Jörg Fröbisch and Kenneth D. Angielczyk of The Field Museum together with Christian A. Sidor from the University of Washington have identified a distant relative of mammals, Kombuisia antarctica, that apparently survived the mass extinction by living in Antarctica.
The new species belongs to a larger group of extinct mammal relatives, called anomodonts, which were widespread and represented the dominant plant eaters of their time. "Members of the group burrowed in the ground, walked the surface and lived in trees," said Fröbisch, the lead author of the study. "However, Kombuisia antarctica, about the size of a small house cat, was considerably different from today's mammals — it likely laid eggs, didn't nurse its young and didn't have fur, and it is uncertain whether it was warm blooded," said Angielczyk, Assistant Curator of Paleomammology at The Field Museum. Kombuisia antarctica was not a direct ancestor of living mammals, but it was among the few lineages of animals that survived at a time when a majority of life forms perished.

Material -
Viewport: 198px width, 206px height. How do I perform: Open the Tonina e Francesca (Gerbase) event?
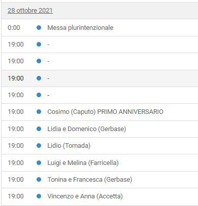(90, 180)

Exercise set -
• a. Answer these questions from the Kombuisia antarctica text, one answer per line and marked the same way:
(i) Which university is Christian A. Sidor from?
(ii) To which larger group of extinct mammal relatives does the new species belong?
(iii) About what size was Kombuisia antarctica?
• b. From the Kombuisia antarctica text, extract the passage from "The new species" up to and including "life forms perished.".

Responses by task -
• a.
(i) The University of Washington
(ii) Anomodonts
(iii) About the size of a small house cat

• b.
The new species belongs to a larger group of extinct mammal relatives, called anomodonts, which were widespread and represented the dominant plant eaters of their time. "Members of the group burrowed in the ground, walked the surface and lived in trees," said Fröbisch, the lead author of the study. "However, Kombuisia antarctica, about the size of a small house cat, was considerably different from today's mammals — it likely laid eggs, didn't nurse its young and didn't have fur, and it is uncertain whether it was warm blooded," said Angielczyk, Assistant Curator of Paleomammology at The Field Museum. Kombuisia antarctica was not a direct ancestor of living mammals, but it was among the few lineages of animals that survived at a time when a majority of life forms perished.